Why the right stone should feel settled

The stone that looks right on a sample board often looks wrong in the place. Settlement is something felt in the quarry, not decided from a catalogue.

PhotographWhy the right stone should feel settled

There is a particular failure that occurs when stone is selected from a sample. The material is seen in a showroom, under controlled light, next to other materials chosen to complement it. It looks correct. It arrives on site and something is wrong.

The tone is different in daylight. The variation is more than the sample suggested. The scale feels larger than it did against the board. The edge — which was not visible from the sample — is not what was expected.

Settled stone is stone that belongs to the place around it. That quality cannot be manufactured.

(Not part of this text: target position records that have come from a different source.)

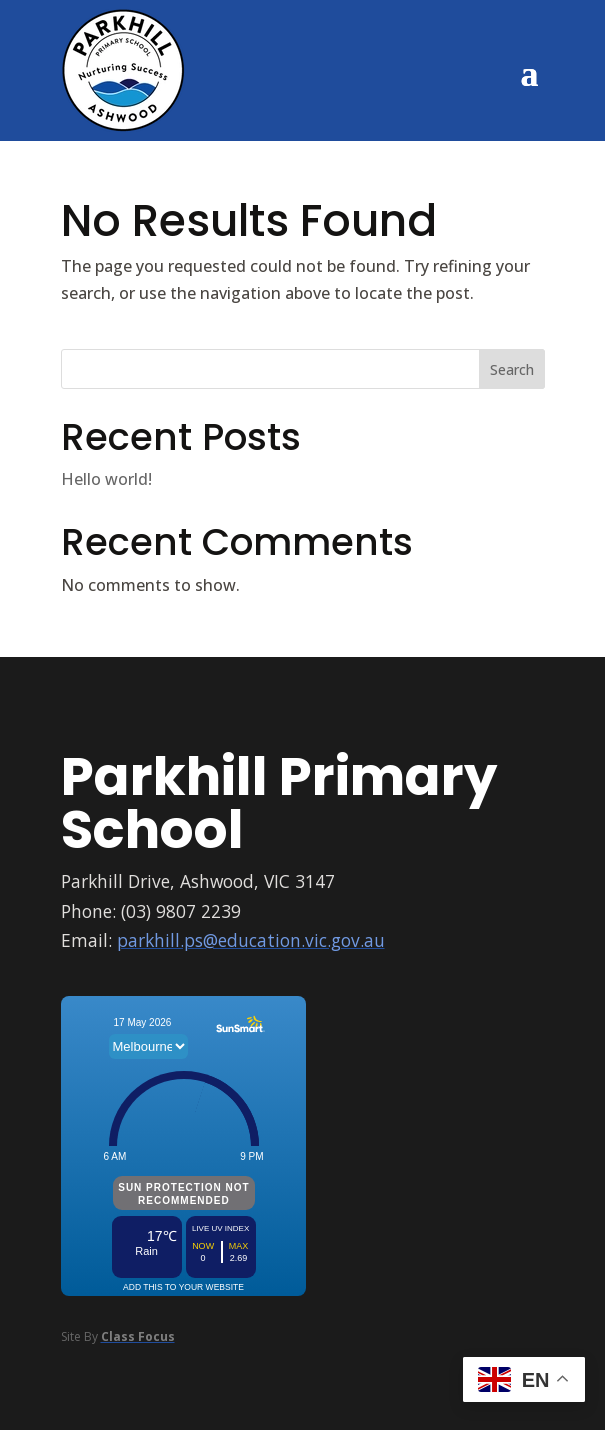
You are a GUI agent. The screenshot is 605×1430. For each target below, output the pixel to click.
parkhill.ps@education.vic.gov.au (251, 940)
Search (512, 369)
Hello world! (106, 479)
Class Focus (138, 1336)
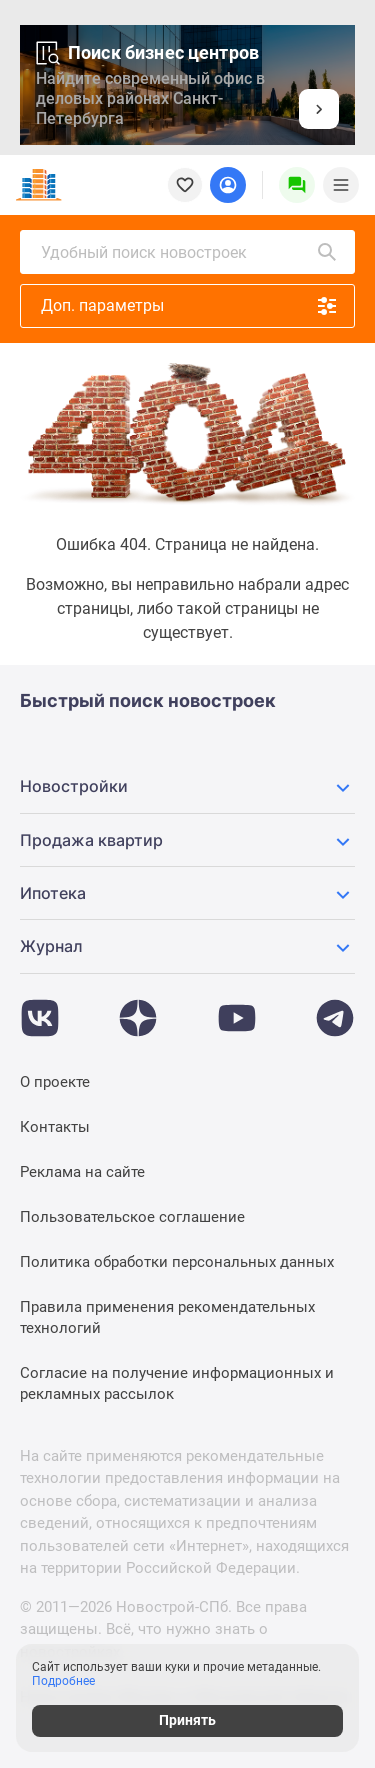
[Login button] (228, 185)
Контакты (55, 1127)
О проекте (55, 1082)
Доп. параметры (190, 306)
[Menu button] (297, 185)
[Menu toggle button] (341, 185)
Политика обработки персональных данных (177, 1262)
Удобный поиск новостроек (190, 252)
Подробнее (63, 1681)
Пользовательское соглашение (132, 1217)
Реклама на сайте (82, 1172)
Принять (187, 1720)
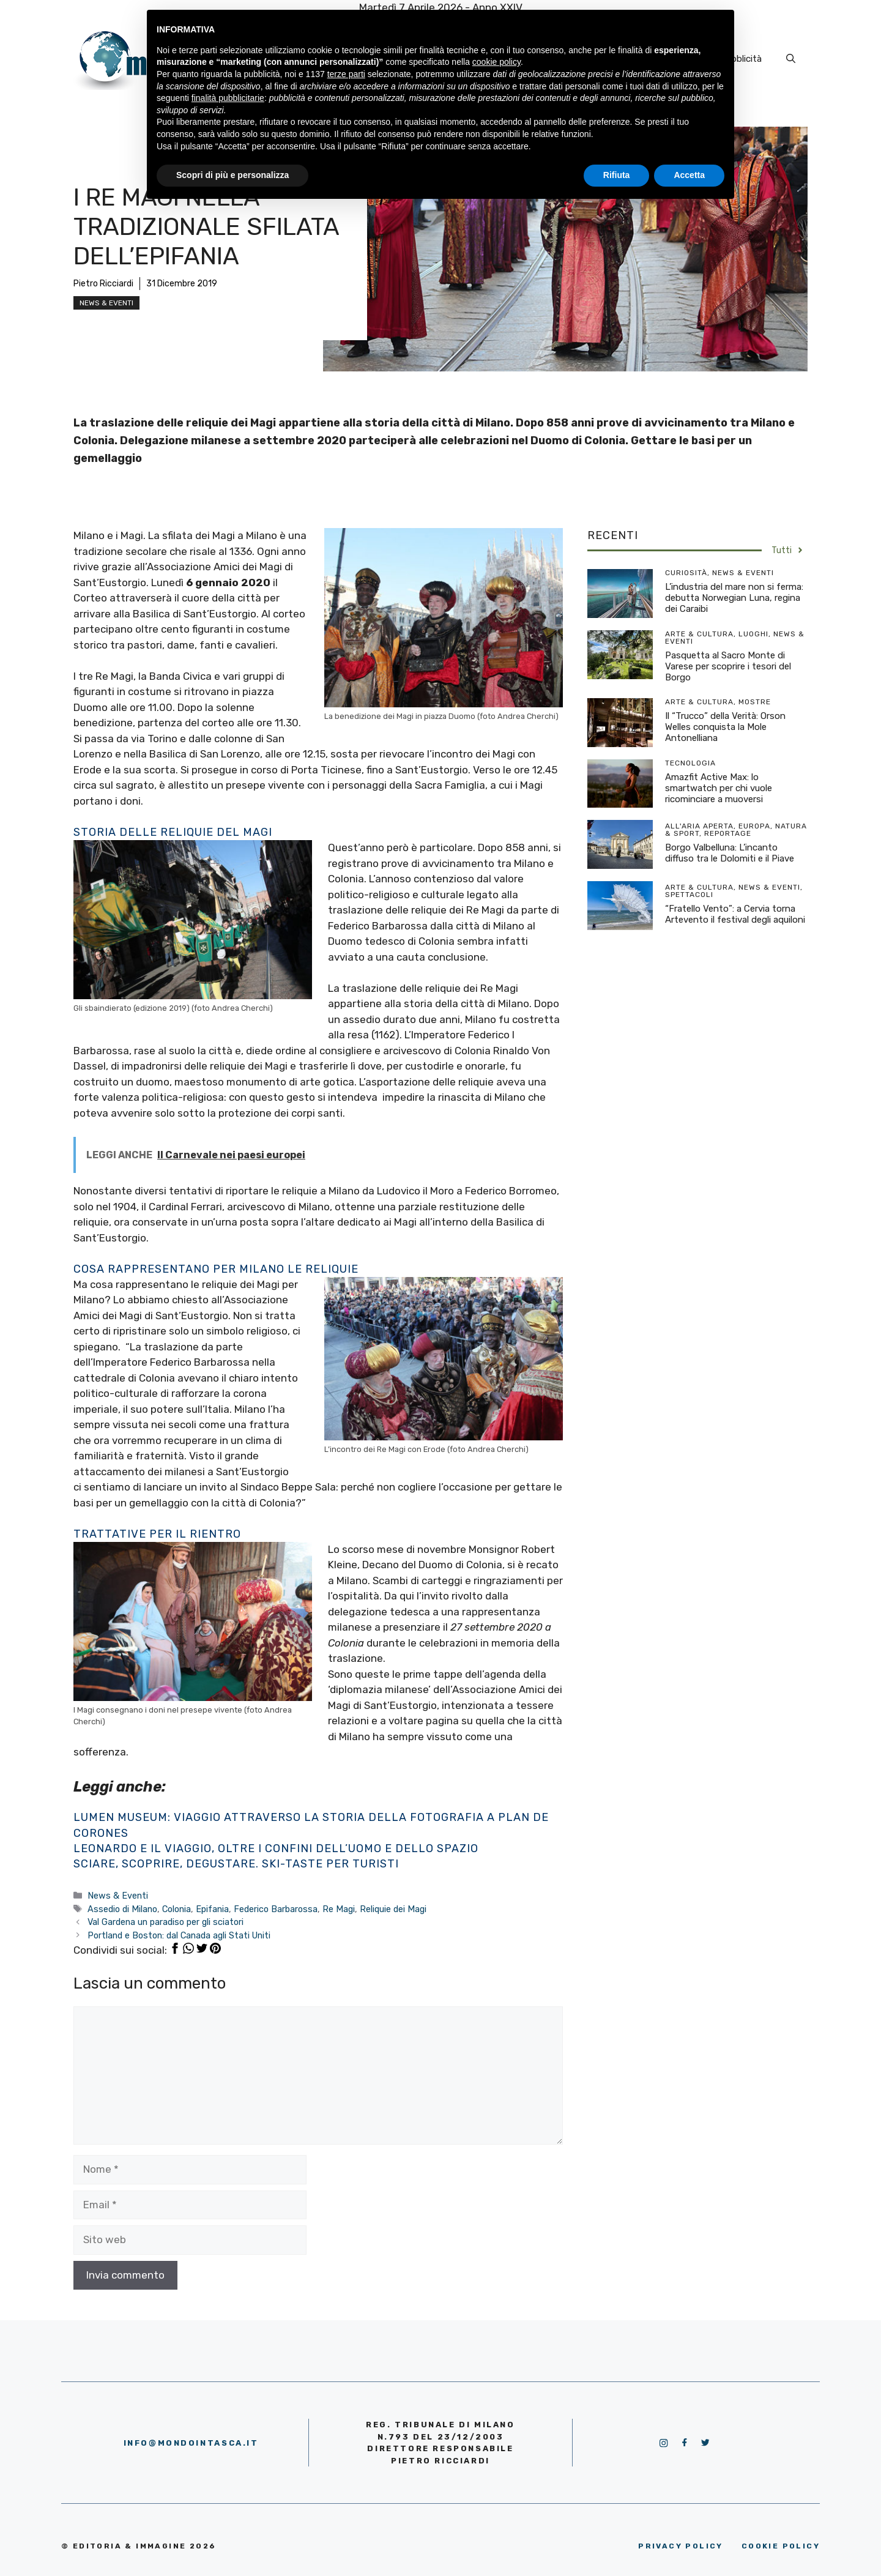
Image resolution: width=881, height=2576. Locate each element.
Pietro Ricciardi (103, 283)
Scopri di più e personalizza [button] (232, 175)
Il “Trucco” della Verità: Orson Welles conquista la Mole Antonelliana (725, 726)
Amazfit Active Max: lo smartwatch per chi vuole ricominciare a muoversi (718, 788)
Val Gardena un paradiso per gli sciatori (165, 1921)
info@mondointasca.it (191, 2443)
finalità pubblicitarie (227, 98)
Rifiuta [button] (616, 175)
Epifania (212, 1909)
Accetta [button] (689, 175)
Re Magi (338, 1909)
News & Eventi (106, 303)
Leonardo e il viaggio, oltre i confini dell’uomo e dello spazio (275, 1848)
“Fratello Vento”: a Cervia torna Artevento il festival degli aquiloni (735, 914)
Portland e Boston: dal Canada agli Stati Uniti (178, 1935)
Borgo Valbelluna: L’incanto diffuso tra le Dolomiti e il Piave (729, 853)
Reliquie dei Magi (393, 1909)
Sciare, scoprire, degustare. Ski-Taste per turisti (236, 1864)
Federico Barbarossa (276, 1909)
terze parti (346, 74)
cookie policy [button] (496, 62)
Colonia (176, 1909)
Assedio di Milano (122, 1909)
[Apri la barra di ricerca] (791, 58)
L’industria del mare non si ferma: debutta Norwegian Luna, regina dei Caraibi (734, 597)
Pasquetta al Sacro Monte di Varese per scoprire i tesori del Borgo (728, 666)
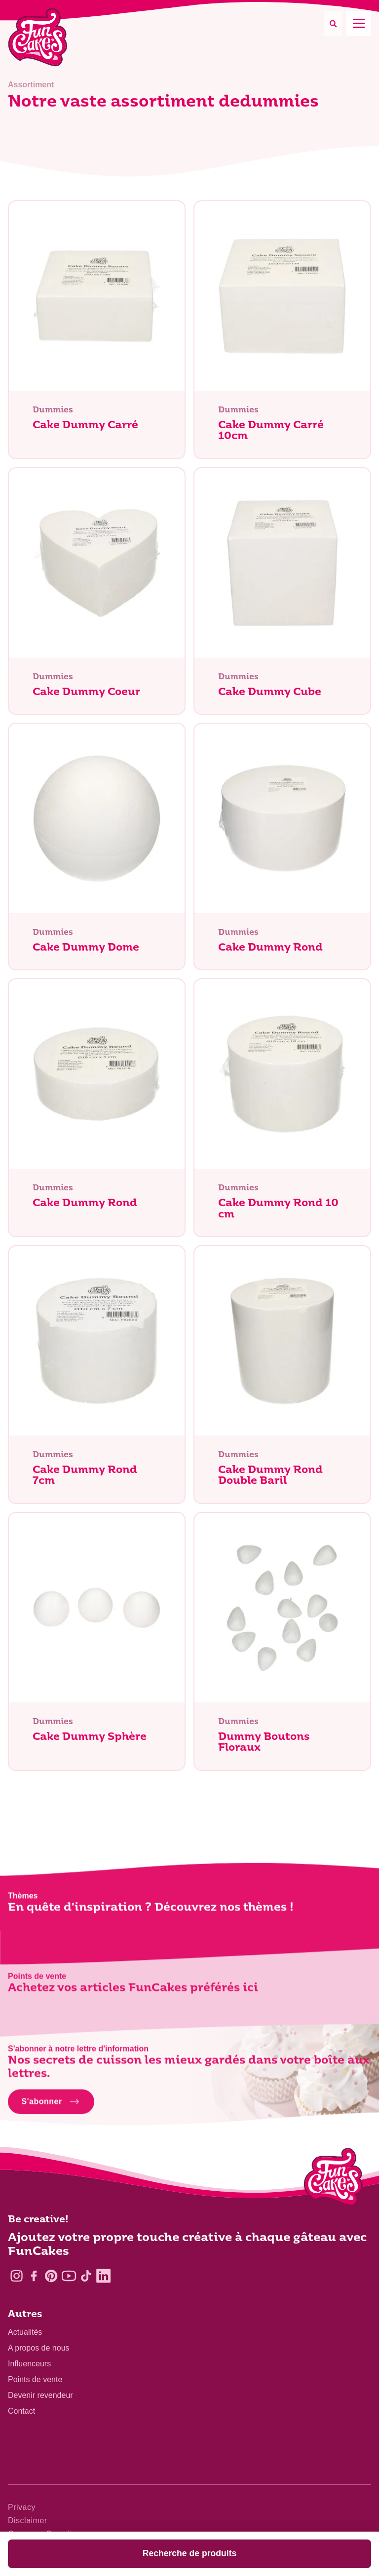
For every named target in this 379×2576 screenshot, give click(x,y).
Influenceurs (29, 2363)
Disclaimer (27, 2520)
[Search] (333, 23)
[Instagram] (16, 2275)
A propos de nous (39, 2348)
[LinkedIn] (103, 2275)
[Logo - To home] (333, 2179)
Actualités (25, 2332)
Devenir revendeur (40, 2395)
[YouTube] (68, 2275)
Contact (21, 2411)
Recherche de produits (190, 2553)
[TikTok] (86, 2275)
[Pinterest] (51, 2275)
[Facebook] (33, 2275)
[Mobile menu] (358, 23)
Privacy (22, 2507)
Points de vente (35, 2379)
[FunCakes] (38, 37)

Settlement in stone is not a visual quality alone. It is a combination of tone, surface texture, edge character, variation and weight — all of which are understood properly only at the face, in the block yard, or in a completed project where the same material has been laid and lived in.

The stones Assheton carries have been seen in quantity, in different lights, against different grounds. The question asked of each one is not whether it is a good stone, but whether it will settle correctly in the settings it is likely to meet.

Many good stones are not carried because, however fine the material, it does not have the quality of settlement. It would always look placed rather than belonging.

Selection is, in part, the ability to distinguish between the two — and to leave behind the ones that would not sit still.